# 1500 Zeilen lange Liste nach casesensitive Duplikaten durchsuchen



## friednoodles (18. Okt 2018)

Hallo, ich habe folgendes Problem:
In einer 1500 Zeilen langen Liste muss ich exakte Duplikate entfernen. Also z.B. aus

Organisation = ORGANISATION
organisation = organisation
Organisation = ORGANISATION

soll

Organisation = ORGANISATION
organisation = organisation

werden. Wichtig ist auch das die Reihenfolge die selbe bleibt. 
Mein erster Lösungsansatz war in Excel, dort habe ich einfach die Liste nach dem Alphabet sortiert und mit einer Formel die Überprüft ob zwei übereinander liegende Zeilen gleich sind und konnte Duplikate dann löschen. Das ist aber sub-optimal da ich im nachhinein die ursprungs Reihenfolge nicht mehr herstellen kann. 
Dann habe ich mir überlegt das man mit Java in Eclipse doch bestimmt eine bessere und schneller Lösung finden könnte. Kann mich da jemand in die richtige Richtung stoßen?

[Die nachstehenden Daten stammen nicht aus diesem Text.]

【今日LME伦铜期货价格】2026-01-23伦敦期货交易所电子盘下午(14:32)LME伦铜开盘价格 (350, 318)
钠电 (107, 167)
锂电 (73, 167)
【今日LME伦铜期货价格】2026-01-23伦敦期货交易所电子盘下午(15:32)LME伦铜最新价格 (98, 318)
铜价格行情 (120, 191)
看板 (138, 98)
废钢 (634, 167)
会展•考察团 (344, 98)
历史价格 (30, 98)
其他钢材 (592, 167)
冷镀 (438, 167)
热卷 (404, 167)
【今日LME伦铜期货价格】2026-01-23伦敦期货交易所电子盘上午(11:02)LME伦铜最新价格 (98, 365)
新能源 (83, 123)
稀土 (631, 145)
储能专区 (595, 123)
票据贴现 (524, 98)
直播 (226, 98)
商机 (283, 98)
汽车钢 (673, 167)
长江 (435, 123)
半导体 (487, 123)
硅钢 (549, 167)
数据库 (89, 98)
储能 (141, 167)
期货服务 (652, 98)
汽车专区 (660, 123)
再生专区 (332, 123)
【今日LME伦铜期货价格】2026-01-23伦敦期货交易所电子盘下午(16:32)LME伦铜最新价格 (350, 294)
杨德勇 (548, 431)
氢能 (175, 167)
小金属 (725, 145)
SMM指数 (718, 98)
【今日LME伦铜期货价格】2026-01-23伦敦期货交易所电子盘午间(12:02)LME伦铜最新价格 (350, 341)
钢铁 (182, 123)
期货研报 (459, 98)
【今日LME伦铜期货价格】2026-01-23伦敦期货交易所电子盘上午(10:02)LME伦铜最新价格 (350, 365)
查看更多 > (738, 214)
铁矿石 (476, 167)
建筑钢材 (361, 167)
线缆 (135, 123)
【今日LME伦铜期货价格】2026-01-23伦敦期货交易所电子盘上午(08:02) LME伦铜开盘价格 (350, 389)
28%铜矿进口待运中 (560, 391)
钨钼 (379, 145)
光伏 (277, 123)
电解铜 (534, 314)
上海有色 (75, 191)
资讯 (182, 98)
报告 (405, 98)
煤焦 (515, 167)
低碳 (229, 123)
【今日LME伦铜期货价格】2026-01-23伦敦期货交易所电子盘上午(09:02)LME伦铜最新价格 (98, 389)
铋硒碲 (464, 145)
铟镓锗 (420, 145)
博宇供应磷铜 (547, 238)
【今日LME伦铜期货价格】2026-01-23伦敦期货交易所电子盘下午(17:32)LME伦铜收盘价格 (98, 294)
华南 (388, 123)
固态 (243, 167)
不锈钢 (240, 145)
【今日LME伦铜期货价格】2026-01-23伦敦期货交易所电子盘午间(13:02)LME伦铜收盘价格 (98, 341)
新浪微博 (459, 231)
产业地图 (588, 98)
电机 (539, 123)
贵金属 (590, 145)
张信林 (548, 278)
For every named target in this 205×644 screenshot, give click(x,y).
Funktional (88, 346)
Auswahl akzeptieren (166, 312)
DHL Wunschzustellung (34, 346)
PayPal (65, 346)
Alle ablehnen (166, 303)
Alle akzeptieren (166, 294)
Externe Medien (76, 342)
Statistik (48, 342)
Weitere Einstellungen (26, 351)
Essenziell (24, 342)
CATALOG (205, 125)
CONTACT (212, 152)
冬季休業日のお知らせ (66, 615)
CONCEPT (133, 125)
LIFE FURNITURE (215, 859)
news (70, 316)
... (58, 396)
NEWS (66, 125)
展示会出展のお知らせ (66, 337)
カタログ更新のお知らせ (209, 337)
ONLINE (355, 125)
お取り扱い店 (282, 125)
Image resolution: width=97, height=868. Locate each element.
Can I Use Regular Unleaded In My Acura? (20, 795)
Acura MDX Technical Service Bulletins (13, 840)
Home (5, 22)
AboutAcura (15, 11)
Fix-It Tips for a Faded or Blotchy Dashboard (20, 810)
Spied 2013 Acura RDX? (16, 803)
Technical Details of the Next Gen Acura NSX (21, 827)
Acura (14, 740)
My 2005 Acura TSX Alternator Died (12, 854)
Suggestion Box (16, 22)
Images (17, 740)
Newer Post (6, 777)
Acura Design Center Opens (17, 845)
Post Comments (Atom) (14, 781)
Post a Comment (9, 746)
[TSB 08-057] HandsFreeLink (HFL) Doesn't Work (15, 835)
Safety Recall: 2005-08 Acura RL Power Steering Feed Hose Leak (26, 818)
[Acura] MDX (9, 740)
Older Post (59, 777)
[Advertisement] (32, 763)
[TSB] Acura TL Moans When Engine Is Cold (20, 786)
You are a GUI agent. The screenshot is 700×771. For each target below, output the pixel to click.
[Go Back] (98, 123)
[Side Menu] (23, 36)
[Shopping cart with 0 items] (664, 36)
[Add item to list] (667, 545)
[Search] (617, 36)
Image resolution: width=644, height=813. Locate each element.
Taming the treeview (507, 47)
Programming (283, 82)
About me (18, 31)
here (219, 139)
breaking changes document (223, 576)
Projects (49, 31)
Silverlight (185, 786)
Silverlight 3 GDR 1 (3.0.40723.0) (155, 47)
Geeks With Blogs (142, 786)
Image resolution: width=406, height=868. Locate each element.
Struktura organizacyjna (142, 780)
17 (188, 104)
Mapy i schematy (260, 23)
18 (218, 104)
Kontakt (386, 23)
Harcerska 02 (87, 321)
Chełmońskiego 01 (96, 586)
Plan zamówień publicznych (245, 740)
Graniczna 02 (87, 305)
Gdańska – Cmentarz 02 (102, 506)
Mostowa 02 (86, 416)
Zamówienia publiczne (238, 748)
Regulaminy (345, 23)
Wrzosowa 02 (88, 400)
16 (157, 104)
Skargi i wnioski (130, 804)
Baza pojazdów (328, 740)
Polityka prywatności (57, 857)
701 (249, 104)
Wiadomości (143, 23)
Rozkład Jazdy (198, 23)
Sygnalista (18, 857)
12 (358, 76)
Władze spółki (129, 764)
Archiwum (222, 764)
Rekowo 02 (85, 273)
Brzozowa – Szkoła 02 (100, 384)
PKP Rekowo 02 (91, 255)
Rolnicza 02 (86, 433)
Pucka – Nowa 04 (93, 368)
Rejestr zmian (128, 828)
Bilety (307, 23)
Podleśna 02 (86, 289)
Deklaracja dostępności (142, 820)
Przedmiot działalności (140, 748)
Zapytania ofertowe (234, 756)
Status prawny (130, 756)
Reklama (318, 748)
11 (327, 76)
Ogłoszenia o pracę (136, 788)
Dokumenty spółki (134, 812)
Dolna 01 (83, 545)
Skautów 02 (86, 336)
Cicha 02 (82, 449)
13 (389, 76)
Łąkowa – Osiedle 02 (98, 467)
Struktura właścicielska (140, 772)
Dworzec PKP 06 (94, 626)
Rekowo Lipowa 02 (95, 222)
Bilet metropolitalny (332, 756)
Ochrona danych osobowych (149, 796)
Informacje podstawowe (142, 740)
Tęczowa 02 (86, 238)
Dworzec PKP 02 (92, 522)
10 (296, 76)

Ich meine mit (s1.equals(s2)) könnte ich so etwas ähnliches auch in Java nachbauen, aber wie bekomme ich eine so Lange liste verarbeitet? Da schreib ich mir ja die Finger wund.

Liebe Grüße, Friednoodles


----------



## max40 (18. Okt 2018)

Wenn du aus einer Datei einlesen musst z.B.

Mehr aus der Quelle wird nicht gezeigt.